According to the latest UK statistics, total weekly UK online retail sales currently exceed £7bn.

As well as the domestic market, the internet provides a gateway to the international market place. Furthermore, it can be used to develop relationships with suppliers and other trading partners. It is therefore vital that your business has an online presence.

This can be anything from a one page ‘shop-front’, to a complex product catalogue with online ordering and multi-currency payment systems linked to a back-end stock control and accounting system.

Issues to consider

e-commerce does not have to be either expensive or complicated, but as with all aspects of business, there are a number of areas which need to be considered:

  • register the company name or trading name as a domain name (this will incur an annual fee) along with the most appropriate, available, extension(s). For many businesses a.co.uk extension will be perfect, but others may want to use location specific extensions, such as.london, or, business sector specific extensions, such as.plumbing
  • set up a project plan, with timescales, milestones and budgets
  • have a look at other websites, particularly direct competitors. Get an idea of the look and feel, general navigation, and the ordering and payment process. Incorporate the good points into your site
  • start having a look around for hosting providers, web developers/graphics designers, and online payment merchants
  • bear in mind that some or all of your existing systems may need to be changed to facilitate ease of integration into the website
  • If the product/service catalogue needs to be kept up to date consider the ease of being able to update the website content yourself, without relying on a third party
  • have the website optimised to ensure that it features in popular search engines
  • keep the site simple, fast and easy to use. Visitors will not spend ages trying to find things, or waiting for pages to load. Most visitors do not like pop-ups or other intrusive advertising banners either  
  • ensure that you can generate regular statistics on number of visitors, pages visited etc
  • have a contingency plan to ensure that online trading can continue should there be a major problem.

Legal requirements

There are quite a few legal issues to contend with, some of these will not be relevant in all cases. Who legally owns the website (and the content) and what happens if either the web developer/ISP ceases trading? Ensure that both the website and any online payment procedures have all available security measures in place to prevent fraud, hacking and denial of service threats.

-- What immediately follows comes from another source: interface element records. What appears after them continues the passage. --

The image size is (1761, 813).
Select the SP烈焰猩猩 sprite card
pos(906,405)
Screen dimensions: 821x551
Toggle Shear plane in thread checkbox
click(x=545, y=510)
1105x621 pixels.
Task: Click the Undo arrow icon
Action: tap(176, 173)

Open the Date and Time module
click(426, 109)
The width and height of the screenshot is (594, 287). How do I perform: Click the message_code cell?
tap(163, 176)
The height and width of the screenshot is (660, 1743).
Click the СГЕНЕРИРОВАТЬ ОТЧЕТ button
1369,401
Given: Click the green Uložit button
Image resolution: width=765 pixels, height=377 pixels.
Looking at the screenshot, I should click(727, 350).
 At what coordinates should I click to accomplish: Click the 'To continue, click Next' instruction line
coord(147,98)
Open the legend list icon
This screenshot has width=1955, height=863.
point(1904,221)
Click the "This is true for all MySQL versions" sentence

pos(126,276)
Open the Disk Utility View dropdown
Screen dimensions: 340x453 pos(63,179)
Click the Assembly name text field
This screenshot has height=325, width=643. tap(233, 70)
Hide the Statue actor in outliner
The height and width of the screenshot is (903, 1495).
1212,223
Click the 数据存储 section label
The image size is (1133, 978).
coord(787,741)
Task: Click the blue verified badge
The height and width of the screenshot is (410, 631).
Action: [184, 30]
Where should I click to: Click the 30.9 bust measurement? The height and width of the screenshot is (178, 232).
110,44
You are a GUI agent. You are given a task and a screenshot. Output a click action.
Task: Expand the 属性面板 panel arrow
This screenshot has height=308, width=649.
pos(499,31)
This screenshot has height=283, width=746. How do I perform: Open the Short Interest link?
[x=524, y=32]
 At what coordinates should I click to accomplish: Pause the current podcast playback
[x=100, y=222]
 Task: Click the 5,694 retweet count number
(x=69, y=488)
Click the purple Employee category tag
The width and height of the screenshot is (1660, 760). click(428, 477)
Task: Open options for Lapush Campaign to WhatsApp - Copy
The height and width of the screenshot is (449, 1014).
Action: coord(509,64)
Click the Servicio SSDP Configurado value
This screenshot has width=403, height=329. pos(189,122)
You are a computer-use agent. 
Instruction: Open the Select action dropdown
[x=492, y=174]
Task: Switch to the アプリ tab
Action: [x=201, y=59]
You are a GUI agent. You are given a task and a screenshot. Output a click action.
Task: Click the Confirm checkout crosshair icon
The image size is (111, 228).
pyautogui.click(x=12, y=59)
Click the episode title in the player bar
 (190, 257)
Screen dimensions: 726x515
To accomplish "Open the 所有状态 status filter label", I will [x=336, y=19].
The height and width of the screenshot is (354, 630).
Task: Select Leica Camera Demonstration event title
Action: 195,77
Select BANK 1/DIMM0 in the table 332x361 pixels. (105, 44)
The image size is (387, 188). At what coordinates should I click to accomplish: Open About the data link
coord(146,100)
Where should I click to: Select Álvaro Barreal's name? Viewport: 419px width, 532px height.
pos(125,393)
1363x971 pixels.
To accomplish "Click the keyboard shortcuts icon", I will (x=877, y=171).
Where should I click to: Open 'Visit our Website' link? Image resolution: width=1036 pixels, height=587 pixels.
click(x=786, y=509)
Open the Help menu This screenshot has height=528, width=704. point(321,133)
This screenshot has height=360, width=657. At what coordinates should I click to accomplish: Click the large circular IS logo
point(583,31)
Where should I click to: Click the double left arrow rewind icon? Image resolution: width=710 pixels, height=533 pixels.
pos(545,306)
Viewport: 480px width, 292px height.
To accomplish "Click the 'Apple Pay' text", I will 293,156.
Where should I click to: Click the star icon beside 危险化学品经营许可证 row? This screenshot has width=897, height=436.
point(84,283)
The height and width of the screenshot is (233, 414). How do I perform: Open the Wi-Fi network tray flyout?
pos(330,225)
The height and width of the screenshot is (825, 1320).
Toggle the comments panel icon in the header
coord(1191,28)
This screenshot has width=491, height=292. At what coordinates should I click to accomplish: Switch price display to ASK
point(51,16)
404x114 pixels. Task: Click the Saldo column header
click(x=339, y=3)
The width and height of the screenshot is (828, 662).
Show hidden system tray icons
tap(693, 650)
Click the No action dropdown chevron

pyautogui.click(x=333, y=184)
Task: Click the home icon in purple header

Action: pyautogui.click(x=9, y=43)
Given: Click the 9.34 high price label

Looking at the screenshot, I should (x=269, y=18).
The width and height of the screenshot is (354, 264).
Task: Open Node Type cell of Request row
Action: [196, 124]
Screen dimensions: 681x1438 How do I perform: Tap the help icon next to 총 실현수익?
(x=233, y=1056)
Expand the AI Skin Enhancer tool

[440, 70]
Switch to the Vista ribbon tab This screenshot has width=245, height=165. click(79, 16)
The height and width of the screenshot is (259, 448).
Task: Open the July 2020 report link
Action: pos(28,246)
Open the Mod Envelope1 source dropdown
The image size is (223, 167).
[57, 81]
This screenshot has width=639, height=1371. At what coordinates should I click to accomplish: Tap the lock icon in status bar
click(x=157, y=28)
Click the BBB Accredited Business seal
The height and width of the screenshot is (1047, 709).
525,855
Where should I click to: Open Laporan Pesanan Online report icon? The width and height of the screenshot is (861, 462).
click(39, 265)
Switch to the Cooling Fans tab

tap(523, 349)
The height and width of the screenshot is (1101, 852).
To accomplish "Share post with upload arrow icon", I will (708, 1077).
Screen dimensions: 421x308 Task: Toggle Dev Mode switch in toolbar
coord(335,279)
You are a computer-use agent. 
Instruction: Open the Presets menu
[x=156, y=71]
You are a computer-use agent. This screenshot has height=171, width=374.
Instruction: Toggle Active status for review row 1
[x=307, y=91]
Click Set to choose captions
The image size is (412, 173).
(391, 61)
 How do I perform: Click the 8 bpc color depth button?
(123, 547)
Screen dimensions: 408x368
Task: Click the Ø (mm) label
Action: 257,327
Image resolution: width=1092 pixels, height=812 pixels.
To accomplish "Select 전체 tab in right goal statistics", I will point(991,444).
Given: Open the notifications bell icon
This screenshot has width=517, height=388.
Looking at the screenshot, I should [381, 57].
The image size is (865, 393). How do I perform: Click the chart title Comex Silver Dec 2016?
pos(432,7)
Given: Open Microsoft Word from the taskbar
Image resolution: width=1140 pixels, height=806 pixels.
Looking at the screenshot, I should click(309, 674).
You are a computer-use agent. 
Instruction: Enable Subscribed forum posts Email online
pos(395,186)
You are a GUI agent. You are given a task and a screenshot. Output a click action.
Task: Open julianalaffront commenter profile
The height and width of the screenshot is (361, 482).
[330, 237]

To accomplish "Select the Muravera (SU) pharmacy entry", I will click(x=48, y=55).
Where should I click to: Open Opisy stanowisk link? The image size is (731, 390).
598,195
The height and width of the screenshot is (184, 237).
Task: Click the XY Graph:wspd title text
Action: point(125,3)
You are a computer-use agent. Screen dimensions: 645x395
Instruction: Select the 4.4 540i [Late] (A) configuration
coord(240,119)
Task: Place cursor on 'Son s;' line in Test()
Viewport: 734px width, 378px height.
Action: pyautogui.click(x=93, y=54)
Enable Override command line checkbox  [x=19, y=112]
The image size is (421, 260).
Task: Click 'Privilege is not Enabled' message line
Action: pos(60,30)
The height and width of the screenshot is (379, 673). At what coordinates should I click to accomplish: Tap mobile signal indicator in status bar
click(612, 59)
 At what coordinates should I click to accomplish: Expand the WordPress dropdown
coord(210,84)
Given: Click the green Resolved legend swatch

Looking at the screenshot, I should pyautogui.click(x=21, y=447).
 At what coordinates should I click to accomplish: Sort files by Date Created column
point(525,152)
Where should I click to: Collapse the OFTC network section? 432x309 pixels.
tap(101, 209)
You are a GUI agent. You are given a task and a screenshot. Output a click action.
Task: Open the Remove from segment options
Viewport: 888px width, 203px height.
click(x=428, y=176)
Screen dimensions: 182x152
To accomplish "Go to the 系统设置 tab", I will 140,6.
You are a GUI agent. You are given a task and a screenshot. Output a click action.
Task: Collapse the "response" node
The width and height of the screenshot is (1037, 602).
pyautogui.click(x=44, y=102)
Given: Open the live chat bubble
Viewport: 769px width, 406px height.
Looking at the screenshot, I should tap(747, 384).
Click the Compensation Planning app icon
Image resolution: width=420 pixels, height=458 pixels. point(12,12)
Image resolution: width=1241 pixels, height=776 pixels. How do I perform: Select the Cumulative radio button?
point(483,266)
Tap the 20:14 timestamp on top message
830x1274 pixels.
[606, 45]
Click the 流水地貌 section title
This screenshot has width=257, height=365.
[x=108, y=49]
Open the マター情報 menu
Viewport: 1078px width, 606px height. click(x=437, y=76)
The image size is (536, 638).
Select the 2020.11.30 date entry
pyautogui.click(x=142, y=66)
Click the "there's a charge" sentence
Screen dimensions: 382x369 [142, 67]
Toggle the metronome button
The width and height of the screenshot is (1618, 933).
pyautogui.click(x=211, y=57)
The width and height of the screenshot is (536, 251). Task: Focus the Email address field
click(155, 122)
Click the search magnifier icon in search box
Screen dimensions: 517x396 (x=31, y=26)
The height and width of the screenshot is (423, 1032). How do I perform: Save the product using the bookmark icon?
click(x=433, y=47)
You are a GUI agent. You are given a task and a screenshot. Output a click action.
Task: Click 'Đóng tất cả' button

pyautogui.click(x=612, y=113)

Compliance with relevant legislation, which includes:

  • Companies Act 2006
  • E-Commerce regulations 2002
  • Privacy and Electronic Communications Regulations 2003
  • Consumer Contracts and Consumer Credit regulations
  • Data Protection Act 1998
  • Disability Discrimination Act 2005
  • The Provision of Services Regulations 2009.

Bear in mind that regulations incorporated within primary legislation can and do change over time. For example, the Privacy and Electronic Communications Regulations were updated to incorporate rules on marketing companies displaying their telephone number.

Also be aware that business and consumer trading laws, privacy and security laws, and VAT regulations differ between countries.